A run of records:
┌──
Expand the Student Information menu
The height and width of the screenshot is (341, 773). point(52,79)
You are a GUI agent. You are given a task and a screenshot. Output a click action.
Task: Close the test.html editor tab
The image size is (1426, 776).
└──
WHAT YOU HAVE TO DO: Rewrite the listing above as a numbered list, leaving out any blank lines.

RESULT OF THE EXERCISE:
1. Expand the Student Information menu
2. The height and width of the screenshot is (341, 773). point(52,79)
3. You are a GUI agent. You are given a task and a screenshot. Output a click action.
4. Task: Close the test.html editor tab
5. The image size is (1426, 776).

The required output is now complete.